Topic 8 Catch-up Day

Slides from today are available here.

Goals

  • Check in with peers and instructor about conceptual questions
  • Check in with instructor about project dataset
  • Organize code we’ve encountered so far into a reference sheet




Building a tidymodels reference sheet

We’ve encountered a lot of tidymodels functions so far. Let’s try to build a reference sheet where we organize what functions are used at what point in an analysis.

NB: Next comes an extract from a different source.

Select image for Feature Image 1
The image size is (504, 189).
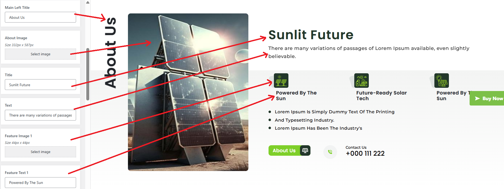pyautogui.click(x=40, y=152)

  • Revisit our topic pages for LASSO and KNN, and take a look at the “LASSO models in tidymodels” and “KNN models in tidymodels” sections to see how the tidymodels functions below are used.
  • It may help to make a flow diagram indicating the order in which functions are generally run and what function outputs serve as inputs to other functions.
  • It may help to insert screenshots of what function output looks like.


tidymodels functions

For specifying the model we want to fit and how:

  • linear_reg()
  • nearest_neighbor()
  • set_args()
  • tune()
  • set_engine()
  • set_mode()

For CV:

  • vfold_cv()

For data preprocessing (recipes):

  • recipe()
  • step_normalize()
  • step_dummy()
  • all_predictors()
  • all_nominal_predictors()
  • all_numeric_predictors()

Defining a modeling workflow:

  • workflow()
  • add_model()
  • add_recipe()

Tuning over a parameter grid:

  • grid_regular()
  • neighbors()
  • penalty()
  • tune_grid()
  • metric_set()
  • rmse()
  • mae()

Inspecting results:

  • autoplot()
  • collect_metrics()
  • show_best()
  • select_best()
  • select_by_one_std_err()

Using “best” parameters to fit the model to the full training data:

  • finalize_workflow()
  • fit()